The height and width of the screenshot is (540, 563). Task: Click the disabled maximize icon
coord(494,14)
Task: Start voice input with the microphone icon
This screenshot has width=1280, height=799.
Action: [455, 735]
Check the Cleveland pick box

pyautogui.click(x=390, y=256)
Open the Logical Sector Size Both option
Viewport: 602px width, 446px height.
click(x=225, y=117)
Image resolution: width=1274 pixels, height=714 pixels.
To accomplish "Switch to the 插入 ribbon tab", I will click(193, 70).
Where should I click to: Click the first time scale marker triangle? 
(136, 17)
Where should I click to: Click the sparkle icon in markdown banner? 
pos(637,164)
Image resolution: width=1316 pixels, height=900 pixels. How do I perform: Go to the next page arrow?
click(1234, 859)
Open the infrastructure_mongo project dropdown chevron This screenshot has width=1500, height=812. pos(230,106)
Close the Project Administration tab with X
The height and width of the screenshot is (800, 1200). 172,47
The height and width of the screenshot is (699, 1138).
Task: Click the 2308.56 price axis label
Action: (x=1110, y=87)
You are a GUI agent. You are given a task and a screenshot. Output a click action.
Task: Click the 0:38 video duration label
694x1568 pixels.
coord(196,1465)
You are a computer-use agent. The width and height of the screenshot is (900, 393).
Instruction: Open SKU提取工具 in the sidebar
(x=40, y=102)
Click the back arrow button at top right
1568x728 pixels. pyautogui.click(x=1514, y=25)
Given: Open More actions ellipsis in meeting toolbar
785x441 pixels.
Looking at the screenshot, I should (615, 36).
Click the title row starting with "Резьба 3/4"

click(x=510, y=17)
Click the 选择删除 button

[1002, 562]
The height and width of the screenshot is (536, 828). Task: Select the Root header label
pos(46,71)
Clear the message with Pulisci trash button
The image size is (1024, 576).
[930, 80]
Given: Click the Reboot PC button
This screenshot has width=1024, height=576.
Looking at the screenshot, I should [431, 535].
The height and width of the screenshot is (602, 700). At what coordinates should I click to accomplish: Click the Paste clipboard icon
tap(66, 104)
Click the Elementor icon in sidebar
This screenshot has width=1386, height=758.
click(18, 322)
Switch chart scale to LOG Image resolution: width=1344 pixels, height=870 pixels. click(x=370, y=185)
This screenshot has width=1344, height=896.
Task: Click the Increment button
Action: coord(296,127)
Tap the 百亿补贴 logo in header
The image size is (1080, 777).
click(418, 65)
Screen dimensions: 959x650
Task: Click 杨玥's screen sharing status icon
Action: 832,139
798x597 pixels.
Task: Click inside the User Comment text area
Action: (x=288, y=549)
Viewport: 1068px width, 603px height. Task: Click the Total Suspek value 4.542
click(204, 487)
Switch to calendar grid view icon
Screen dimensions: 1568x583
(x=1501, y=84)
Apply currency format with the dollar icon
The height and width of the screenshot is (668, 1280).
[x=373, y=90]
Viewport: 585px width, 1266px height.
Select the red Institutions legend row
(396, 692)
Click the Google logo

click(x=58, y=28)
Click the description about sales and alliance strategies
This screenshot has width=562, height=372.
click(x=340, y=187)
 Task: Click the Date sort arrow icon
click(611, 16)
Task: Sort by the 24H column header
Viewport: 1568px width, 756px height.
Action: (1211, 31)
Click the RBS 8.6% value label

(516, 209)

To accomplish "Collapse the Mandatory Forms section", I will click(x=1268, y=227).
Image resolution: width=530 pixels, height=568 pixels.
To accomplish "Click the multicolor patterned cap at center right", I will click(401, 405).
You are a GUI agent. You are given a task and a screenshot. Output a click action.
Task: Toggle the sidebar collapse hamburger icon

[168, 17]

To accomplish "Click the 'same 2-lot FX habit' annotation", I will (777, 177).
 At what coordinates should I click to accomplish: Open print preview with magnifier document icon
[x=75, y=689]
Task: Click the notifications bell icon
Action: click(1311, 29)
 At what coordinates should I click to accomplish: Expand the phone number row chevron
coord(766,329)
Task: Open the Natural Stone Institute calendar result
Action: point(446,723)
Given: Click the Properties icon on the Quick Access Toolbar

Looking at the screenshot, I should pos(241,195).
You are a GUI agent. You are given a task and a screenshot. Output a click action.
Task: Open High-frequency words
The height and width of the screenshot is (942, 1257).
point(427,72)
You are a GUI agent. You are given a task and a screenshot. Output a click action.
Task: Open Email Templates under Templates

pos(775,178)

| Aim of the task |
Rewrite all the records, swapping every "GUI agent" for "screen assistant" and leaving everything else unchanged.

| Reply to the task |
The height and width of the screenshot is (540, 563). Task: Click the disabled maximize icon
coord(494,14)
Task: Start voice input with the microphone icon
This screenshot has width=1280, height=799.
Action: [455, 735]
Check the Cleveland pick box

pyautogui.click(x=390, y=256)
Open the Logical Sector Size Both option
Viewport: 602px width, 446px height.
click(x=225, y=117)
Image resolution: width=1274 pixels, height=714 pixels.
To accomplish "Switch to the 插入 ribbon tab", I will click(193, 70).
Where should I click to: Click the first time scale marker triangle? 
(136, 17)
Where should I click to: Click the sparkle icon in markdown banner? 
pos(637,164)
Image resolution: width=1316 pixels, height=900 pixels. How do I perform: Go to the next page arrow?
click(1234, 859)
Open the infrastructure_mongo project dropdown chevron This screenshot has width=1500, height=812. pos(230,106)
Close the Project Administration tab with X
The height and width of the screenshot is (800, 1200). 172,47
The height and width of the screenshot is (699, 1138).
Task: Click the 2308.56 price axis label
Action: (x=1110, y=87)
You are a screen assistant. You are given a task and a screenshot. Output a click action.
Task: Click the 0:38 video duration label
694x1568 pixels.
coord(196,1465)
You are a computer-use agent. The width and height of the screenshot is (900, 393).
Instruction: Open SKU提取工具 in the sidebar
(x=40, y=102)
Click the back arrow button at top right
1568x728 pixels. pyautogui.click(x=1514, y=25)
Given: Open More actions ellipsis in meeting toolbar
785x441 pixels.
Looking at the screenshot, I should (615, 36).
Click the title row starting with "Резьба 3/4"

click(x=510, y=17)
Click the 选择删除 button

[1002, 562]
The height and width of the screenshot is (536, 828). Task: Select the Root header label
pos(46,71)
Clear the message with Pulisci trash button
The image size is (1024, 576).
[930, 80]
Given: Click the Reboot PC button
This screenshot has width=1024, height=576.
Looking at the screenshot, I should [431, 535].
The height and width of the screenshot is (602, 700). At what coordinates should I click to accomplish: Click the Paste clipboard icon
tap(66, 104)
Click the Elementor icon in sidebar
This screenshot has width=1386, height=758.
click(18, 322)
Switch chart scale to LOG Image resolution: width=1344 pixels, height=870 pixels. click(x=370, y=185)
This screenshot has width=1344, height=896.
Task: Click the Increment button
Action: coord(296,127)
Tap the 百亿补贴 logo in header
The image size is (1080, 777).
click(418, 65)
Screen dimensions: 959x650
Task: Click 杨玥's screen sharing status icon
Action: 832,139
798x597 pixels.
Task: Click inside the User Comment text area
Action: (x=288, y=549)
Viewport: 1068px width, 603px height. Task: Click the Total Suspek value 4.542
click(204, 487)
Switch to calendar grid view icon
Screen dimensions: 1568x583
(x=1501, y=84)
Apply currency format with the dollar icon
The height and width of the screenshot is (668, 1280).
[x=373, y=90]
Viewport: 585px width, 1266px height.
Select the red Institutions legend row
(396, 692)
Click the Google logo

click(x=58, y=28)
Click the description about sales and alliance strategies
This screenshot has width=562, height=372.
click(x=340, y=187)
 Task: Click the Date sort arrow icon
click(611, 16)
Task: Sort by the 24H column header
Viewport: 1568px width, 756px height.
Action: (1211, 31)
Click the RBS 8.6% value label

(516, 209)

To accomplish "Collapse the Mandatory Forms section", I will click(x=1268, y=227).
Image resolution: width=530 pixels, height=568 pixels.
To accomplish "Click the multicolor patterned cap at center right", I will click(401, 405).
You are a screen assistant. You are given a task and a screenshot. Output a click action.
Task: Toggle the sidebar collapse hamburger icon

[168, 17]

To accomplish "Click the 'same 2-lot FX habit' annotation", I will (777, 177).
 At what coordinates should I click to accomplish: Open print preview with magnifier document icon
[x=75, y=689]
Task: Click the notifications bell icon
Action: click(1311, 29)
 At what coordinates should I click to accomplish: Expand the phone number row chevron
coord(766,329)
Task: Open the Natural Stone Institute calendar result
Action: point(446,723)
Given: Click the Properties icon on the Quick Access Toolbar

Looking at the screenshot, I should pos(241,195).
You are a screen assistant. You are given a task and a screenshot. Output a click action.
Task: Open High-frequency words
The height and width of the screenshot is (942, 1257).
point(427,72)
You are a screen assistant. You are given a task and a screenshot. Output a click action.
Task: Open Email Templates under Templates

pos(775,178)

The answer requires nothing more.